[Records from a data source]
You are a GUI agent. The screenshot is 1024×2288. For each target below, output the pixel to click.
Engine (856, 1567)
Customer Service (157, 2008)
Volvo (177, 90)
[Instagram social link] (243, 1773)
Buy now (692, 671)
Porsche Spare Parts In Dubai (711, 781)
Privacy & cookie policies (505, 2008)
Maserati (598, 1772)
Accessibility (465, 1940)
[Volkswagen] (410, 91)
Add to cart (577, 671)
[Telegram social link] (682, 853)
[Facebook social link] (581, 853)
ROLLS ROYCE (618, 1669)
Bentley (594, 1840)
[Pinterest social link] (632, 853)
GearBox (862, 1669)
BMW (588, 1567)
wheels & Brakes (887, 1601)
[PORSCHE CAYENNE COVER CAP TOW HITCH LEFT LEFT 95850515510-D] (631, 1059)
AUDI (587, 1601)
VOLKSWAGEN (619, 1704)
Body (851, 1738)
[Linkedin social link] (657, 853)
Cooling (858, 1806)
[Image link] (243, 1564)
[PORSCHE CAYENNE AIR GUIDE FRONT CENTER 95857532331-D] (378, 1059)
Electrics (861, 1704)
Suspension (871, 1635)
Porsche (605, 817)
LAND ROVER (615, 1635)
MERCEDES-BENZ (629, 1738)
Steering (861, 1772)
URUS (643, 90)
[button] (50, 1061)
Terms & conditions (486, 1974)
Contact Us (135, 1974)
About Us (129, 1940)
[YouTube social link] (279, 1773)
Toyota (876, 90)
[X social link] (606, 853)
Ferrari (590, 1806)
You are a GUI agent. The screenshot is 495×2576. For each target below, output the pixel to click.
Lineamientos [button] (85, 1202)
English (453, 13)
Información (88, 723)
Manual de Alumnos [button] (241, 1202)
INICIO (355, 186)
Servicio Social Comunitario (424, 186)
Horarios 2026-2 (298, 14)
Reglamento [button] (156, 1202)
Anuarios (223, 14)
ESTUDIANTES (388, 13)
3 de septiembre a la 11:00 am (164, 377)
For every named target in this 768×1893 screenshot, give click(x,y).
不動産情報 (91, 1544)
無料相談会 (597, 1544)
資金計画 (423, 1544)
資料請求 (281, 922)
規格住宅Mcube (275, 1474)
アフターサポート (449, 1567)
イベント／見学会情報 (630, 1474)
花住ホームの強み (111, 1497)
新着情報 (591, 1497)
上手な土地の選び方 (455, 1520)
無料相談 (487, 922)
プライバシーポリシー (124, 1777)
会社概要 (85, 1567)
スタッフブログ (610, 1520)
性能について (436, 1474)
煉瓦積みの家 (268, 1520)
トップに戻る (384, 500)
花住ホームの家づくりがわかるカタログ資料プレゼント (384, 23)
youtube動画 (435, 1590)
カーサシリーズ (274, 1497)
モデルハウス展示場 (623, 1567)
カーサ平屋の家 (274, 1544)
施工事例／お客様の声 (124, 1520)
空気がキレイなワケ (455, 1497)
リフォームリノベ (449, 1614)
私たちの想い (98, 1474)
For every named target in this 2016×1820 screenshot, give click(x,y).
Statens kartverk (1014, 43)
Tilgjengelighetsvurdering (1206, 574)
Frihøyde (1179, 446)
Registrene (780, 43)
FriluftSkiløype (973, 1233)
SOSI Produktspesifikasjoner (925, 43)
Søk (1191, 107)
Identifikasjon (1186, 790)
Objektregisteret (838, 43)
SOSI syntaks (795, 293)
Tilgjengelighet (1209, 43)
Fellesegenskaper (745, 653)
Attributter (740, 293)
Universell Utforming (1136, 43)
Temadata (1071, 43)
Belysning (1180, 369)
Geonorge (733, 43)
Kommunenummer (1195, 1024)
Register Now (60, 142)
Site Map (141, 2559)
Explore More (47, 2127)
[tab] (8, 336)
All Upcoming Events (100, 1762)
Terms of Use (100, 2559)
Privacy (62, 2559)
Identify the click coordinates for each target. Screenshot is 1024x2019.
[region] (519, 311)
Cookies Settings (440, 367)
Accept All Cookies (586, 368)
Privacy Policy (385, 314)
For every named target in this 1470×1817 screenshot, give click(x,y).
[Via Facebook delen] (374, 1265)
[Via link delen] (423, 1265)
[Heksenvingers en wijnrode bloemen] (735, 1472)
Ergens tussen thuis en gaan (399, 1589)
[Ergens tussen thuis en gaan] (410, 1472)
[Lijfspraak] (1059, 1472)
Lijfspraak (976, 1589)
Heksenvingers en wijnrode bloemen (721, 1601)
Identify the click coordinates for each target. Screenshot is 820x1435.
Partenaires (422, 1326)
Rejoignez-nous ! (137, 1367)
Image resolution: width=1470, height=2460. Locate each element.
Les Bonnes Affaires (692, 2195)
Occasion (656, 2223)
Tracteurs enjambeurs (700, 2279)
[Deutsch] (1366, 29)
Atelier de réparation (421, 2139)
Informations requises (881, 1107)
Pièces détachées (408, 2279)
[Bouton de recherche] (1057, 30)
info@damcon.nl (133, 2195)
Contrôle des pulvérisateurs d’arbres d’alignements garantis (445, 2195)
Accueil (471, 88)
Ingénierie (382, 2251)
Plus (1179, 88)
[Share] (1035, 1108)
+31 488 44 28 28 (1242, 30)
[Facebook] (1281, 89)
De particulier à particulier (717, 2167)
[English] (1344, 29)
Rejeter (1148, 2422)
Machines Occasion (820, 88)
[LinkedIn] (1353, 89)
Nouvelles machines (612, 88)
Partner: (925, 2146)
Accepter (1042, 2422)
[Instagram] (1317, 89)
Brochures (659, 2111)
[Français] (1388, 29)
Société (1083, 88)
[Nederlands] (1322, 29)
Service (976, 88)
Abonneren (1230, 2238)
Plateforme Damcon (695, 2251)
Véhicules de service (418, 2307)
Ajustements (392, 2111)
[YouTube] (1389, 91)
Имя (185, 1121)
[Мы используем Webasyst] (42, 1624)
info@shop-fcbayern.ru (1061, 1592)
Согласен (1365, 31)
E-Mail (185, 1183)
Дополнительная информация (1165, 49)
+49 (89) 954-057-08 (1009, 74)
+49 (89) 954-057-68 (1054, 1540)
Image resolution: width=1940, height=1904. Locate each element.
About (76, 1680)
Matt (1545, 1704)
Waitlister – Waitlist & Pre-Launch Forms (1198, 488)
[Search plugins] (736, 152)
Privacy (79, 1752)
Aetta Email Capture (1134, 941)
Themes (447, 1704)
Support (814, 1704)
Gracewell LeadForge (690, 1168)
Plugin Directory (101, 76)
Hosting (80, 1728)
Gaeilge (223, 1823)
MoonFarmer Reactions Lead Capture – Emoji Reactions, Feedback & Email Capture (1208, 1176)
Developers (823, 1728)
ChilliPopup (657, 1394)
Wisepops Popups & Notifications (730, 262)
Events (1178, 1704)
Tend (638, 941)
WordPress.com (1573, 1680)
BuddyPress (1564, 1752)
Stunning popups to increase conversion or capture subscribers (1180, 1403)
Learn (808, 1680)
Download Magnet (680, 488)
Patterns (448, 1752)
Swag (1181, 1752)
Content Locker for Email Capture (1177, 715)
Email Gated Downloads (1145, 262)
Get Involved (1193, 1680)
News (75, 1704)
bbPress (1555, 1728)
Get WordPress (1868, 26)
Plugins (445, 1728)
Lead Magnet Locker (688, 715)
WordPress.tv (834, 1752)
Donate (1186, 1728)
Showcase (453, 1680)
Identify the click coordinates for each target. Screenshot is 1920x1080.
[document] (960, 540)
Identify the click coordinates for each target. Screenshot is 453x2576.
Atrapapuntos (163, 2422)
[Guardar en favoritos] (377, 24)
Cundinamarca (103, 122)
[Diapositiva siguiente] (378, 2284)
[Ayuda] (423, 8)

**INSTRUCTIONS TO FOLLOW**:
Using the records above, set down exactly the lines from the one with "Site Map (141, 2559)" through the one with "[English] (1344, 29)", inclusive, and nothing more.

**REPLY TO THE TASK**:
Site Map (141, 2559)
Explore More (47, 2127)
[tab] (8, 336)
All Upcoming Events (100, 1762)
Terms of Use (100, 2559)
Privacy (62, 2559)
Identify the click coordinates for each target. Screenshot is 1024x2019.
[region] (519, 311)
Cookies Settings (440, 367)
Accept All Cookies (586, 368)
Privacy Policy (385, 314)
For every named target in this 1470×1817 screenshot, give click(x,y).
[Via Facebook delen] (374, 1265)
[Via link delen] (423, 1265)
[Heksenvingers en wijnrode bloemen] (735, 1472)
Ergens tussen thuis en gaan (399, 1589)
[Ergens tussen thuis en gaan] (410, 1472)
[Lijfspraak] (1059, 1472)
Lijfspraak (976, 1589)
Heksenvingers en wijnrode bloemen (721, 1601)
Identify the click coordinates for each target. Screenshot is 820x1435.
Partenaires (422, 1326)
Rejoignez-nous ! (137, 1367)
Image resolution: width=1470, height=2460. Locate each element.
Les Bonnes Affaires (692, 2195)
Occasion (656, 2223)
Tracteurs enjambeurs (700, 2279)
[Deutsch] (1366, 29)
Atelier de réparation (421, 2139)
Informations requises (881, 1107)
Pièces détachées (408, 2279)
[Bouton de recherche] (1057, 30)
info@damcon.nl (133, 2195)
Contrôle des pulvérisateurs d’arbres d’alignements garantis (445, 2195)
Accueil (471, 88)
Ingénierie (382, 2251)
Plus (1179, 88)
[Share] (1035, 1108)
+31 488 44 28 28 (1242, 30)
[Facebook] (1281, 89)
De particulier à particulier (717, 2167)
[English] (1344, 29)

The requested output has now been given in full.